Theo could have said he didn't give a fuck. He could
have recounted the story of his afternoon and taken note of
the chief reporter's response. He could have said Michael
was a useless prick and should be fired as soon as possible.
He could have said nothing, and concentrated on Anna's
competent netball hands as an anchor in the here and now.
'Yes, okay,' he said. 'I'll give it some thought over the next
few days and get back to you. It'll have to be something
reasonably formal, or he'll just arse around.' Anna seemed
quite happy with that. When Theo stood up to go, he felt
for a moment as if that normal propulsion would keep
him rising steadily until he was held, checked beneath the
ceiling, with unusual view upon Anna and the flat of her
desk, the framed awards on the wall behind her. But then
he steadied and was able to walk out, though very light on
his feet.

He knew that Stella would be there when he went
home. It wasn't in her nature to evade a meeting. She was
sitting in the sunroom, looking out to the brick barbecue
area and the plum tree on the boundary. She had no book,
which was unusual. Her face was blotchy, but her voice
steady. 'You told me you weren't going to be home during
the day,' she said. Was his inability to keep his word the
issue between them? It wasn't of course — her comment
was meant to indicate she'd been discreet. Theo felt better
standing by the French doors: sitting seemed to indicate a
complacency, a relationship, neither of them felt. 'It wasn't
to hurt you, you know that. You told me that about your
women.'

'It does fucking hurt though, doesn't it,' said Theo. Stella
had never been avid for sex in their marriage. That had
been one of the justifications for his own brief affairs. Theo
thought her concern was more to maintain attractiveness
than any joy in sex. 'So who is he?' he asked. It didn't really
matter. Theo wanted no biography that would provide for
his existence in their lives.

'An old friend. You wouldn't know him. We met up
again just recently. I haven't seen him much at all.'

'So it's serious?'

'I don't know. It's all just happened so quickly.'

'Well, it's the end of us, you realise,' said Theo.

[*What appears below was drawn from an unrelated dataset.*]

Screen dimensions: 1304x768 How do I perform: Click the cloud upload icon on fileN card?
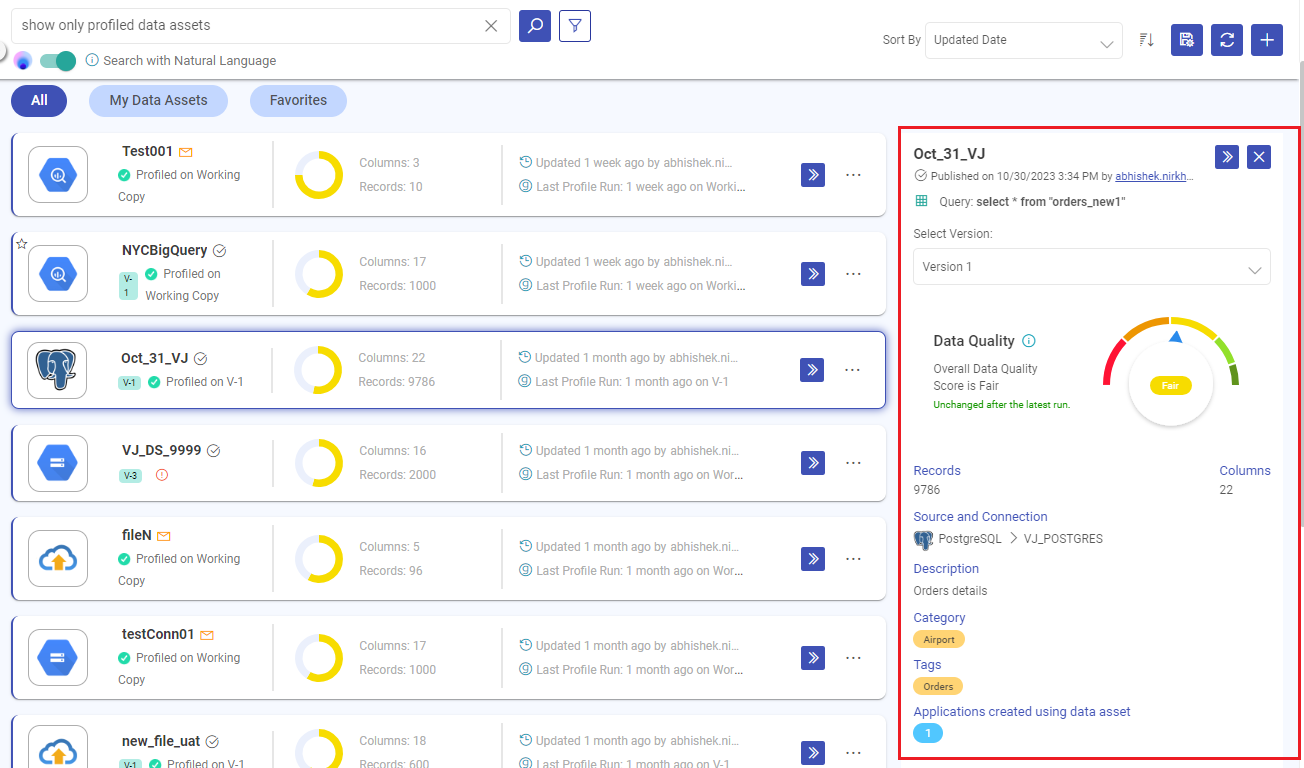[57, 558]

The direct accusation, the bitterness of it, surprised
him, for he disliked any overflow of emotion. It was the
end of them. They talked for over an hour, Theo standing
all that time as the light gradually faded in the sunroom.
They arranged their separation with conscious, reined in
reasonableness, as if each were determined to escape the
clichés of passionate denunciation. What Theo suppressed
wasn't anger so much as the sense of bewildered failure
and futility. What was the use of talk, what was the use of
it when they realised that they were no longer essential in
each other's lives.

Whenever Theo thought of that night, he remembered
the brief awkwardness which arose when it was time for
bed. Stella came to the study door, her face with the soft
sheen of moisturiser she applied when she'd removed her
make-up, her eyes bright with tension. 'I'll use the spare
room,' she told him. Nothing more was said of it. Both
could appreciate there was too great an irony in Theo
going to lie in the spare bed alone. He half wished she'd
shown less sensitivity. He wished also that she had made
more apology, taken greater blame on herself, and so let
him escape it. 'I never felt cherished,' she told him before
she went away. She said it on the spur of the moment,
without much emphasis, as is so often the case with words
that matter. 'I never felt cherished.'

12

Theo found no evidence that the parson had entered his
home, despite the little placement traps he set. He didn't
sight him, or the immaculate Honda Civic, in the days
after the carpark confrontation, and thought maybe that
was the end of it. He was content to forget him, as we all
wish to forget those who are witness to our failings. But
the parson wouldn't be forgotten: he was being paid to
continue to feature.

There was another windfarm protest at Mount Somers,
which had been mooted as a site, and since Nicholas was
in Wellington researching his US story, Anna asked Theo
to cover it, with Linda along for the photographs. Anna
told him that Linda had said she didn't need a companion,
that she could cover the story as well as the pics, but Linda
said nothing of that to Theo as they set off. Nicholas called
Linda the sourpuss in her absence, and SP to her face. It
annoyed her, even though she never understood.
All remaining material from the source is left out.